PROBLEM TO SOLVE.
Reproduce the lines below exactly. Skip images.

Screenshot grounding data.
###

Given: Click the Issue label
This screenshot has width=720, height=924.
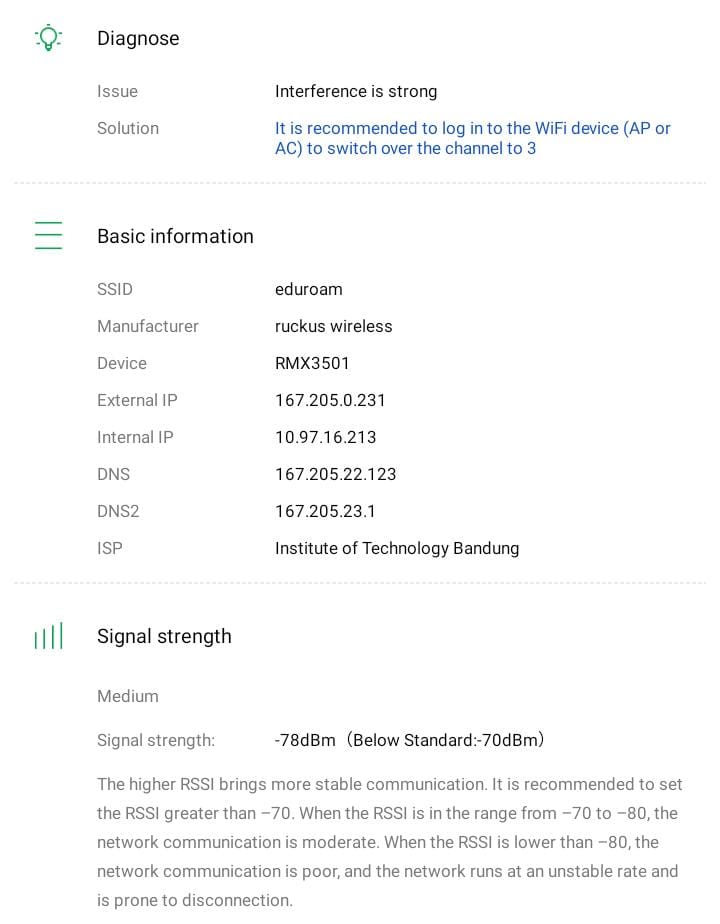Looking at the screenshot, I should 117,91.
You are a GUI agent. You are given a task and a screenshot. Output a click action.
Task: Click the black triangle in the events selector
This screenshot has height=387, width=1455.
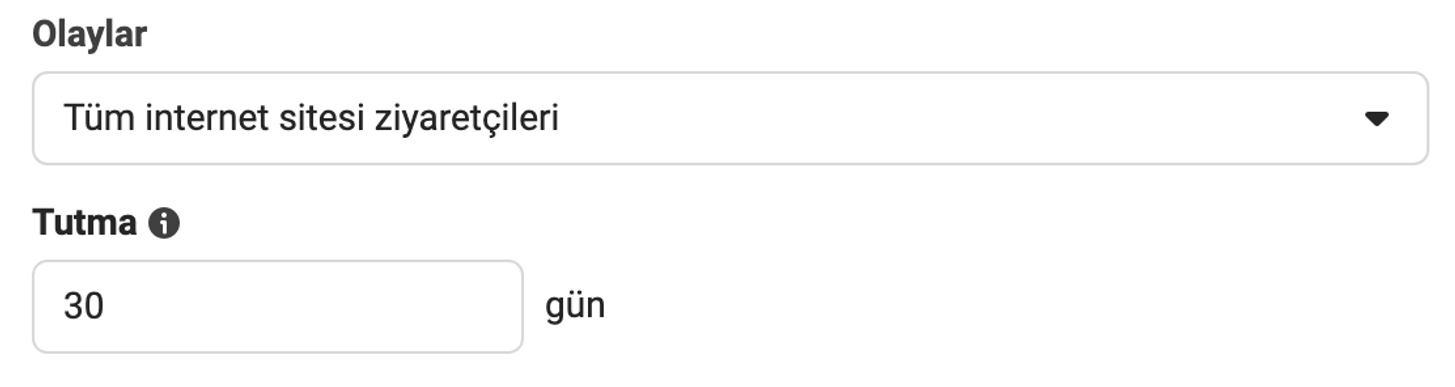[x=1376, y=119]
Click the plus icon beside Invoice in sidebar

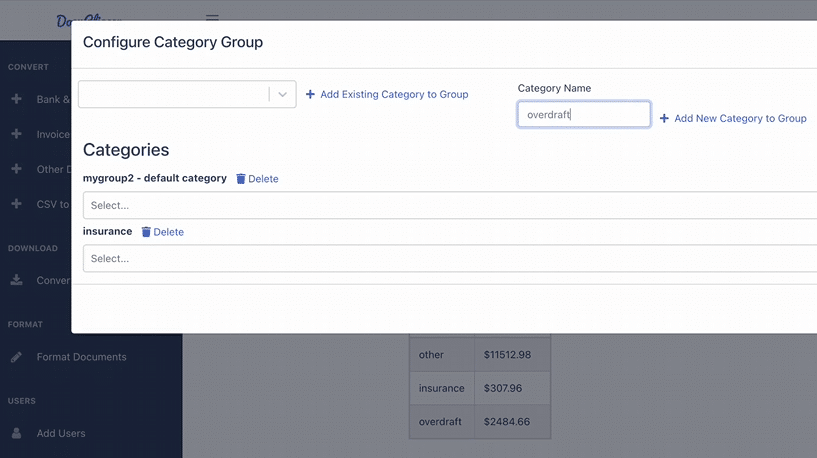click(x=16, y=134)
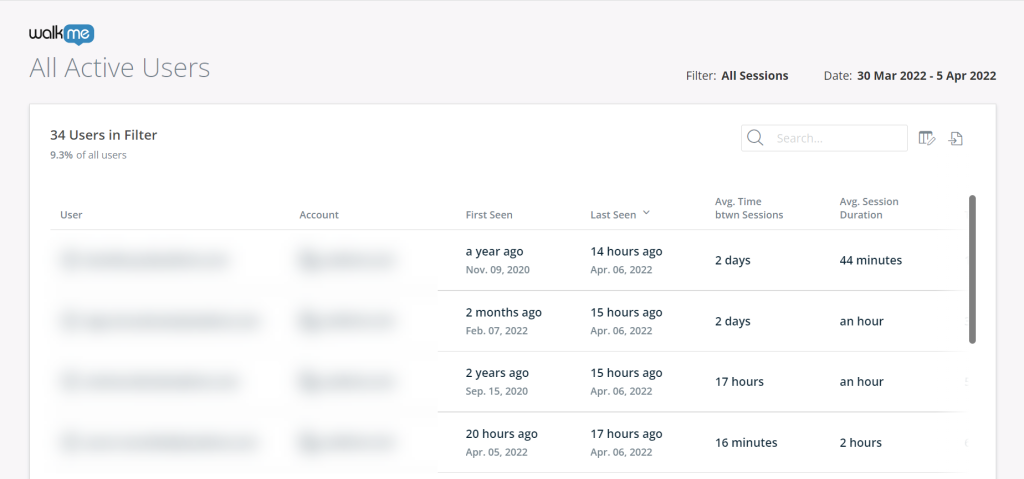Click inside the Search input field
Viewport: 1024px width, 479px height.
click(x=836, y=138)
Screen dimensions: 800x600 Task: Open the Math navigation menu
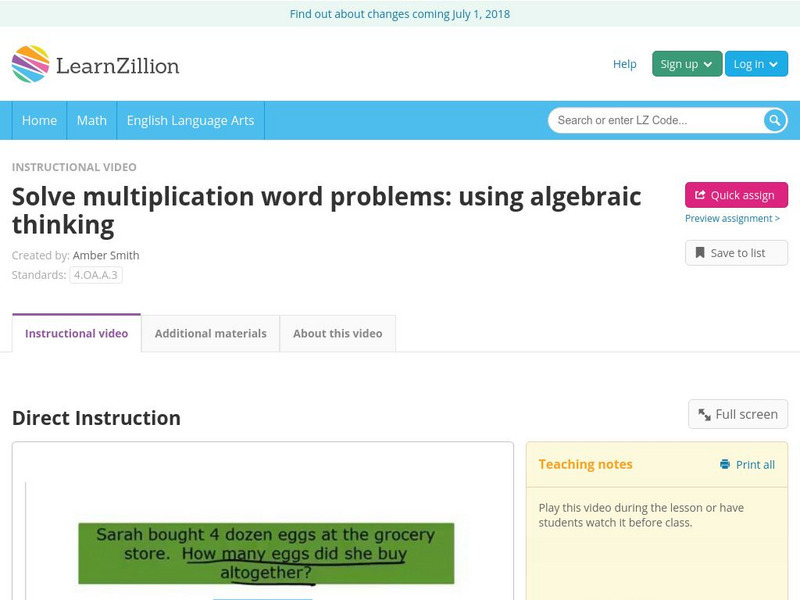click(91, 120)
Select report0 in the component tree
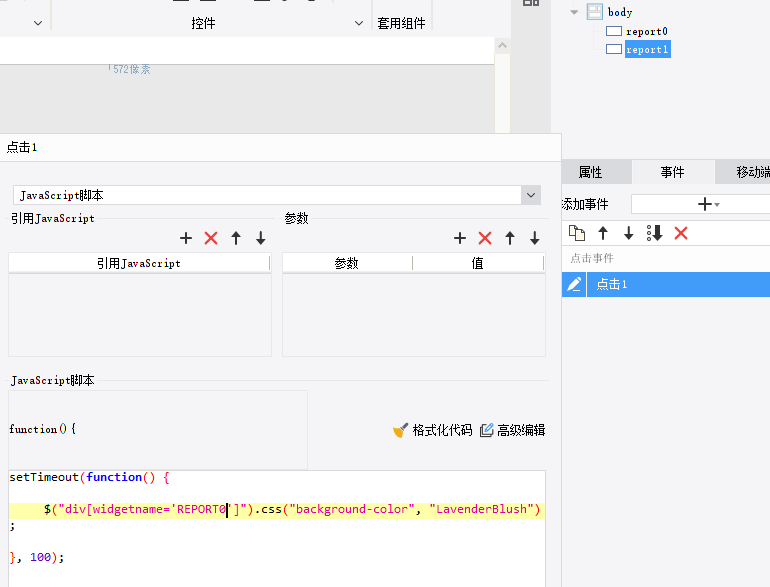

###

WRITTEN ANSWER.
Given: Click the Issue label
This screenshot has width=720, height=924.
Looking at the screenshot, I should 117,91.
You are a GUI agent. You are given a task and a screenshot. Output a click action.
Task: Click the black triangle in the events selector
This screenshot has height=387, width=1455.
[x=1376, y=119]
Click the plus icon beside Invoice in sidebar

click(x=16, y=134)
Click inside the Search input field
Viewport: 1024px width, 479px height.
click(x=836, y=138)
Screen dimensions: 800x600 Task: Open the Math navigation menu
click(91, 120)
Select report0 in the component tree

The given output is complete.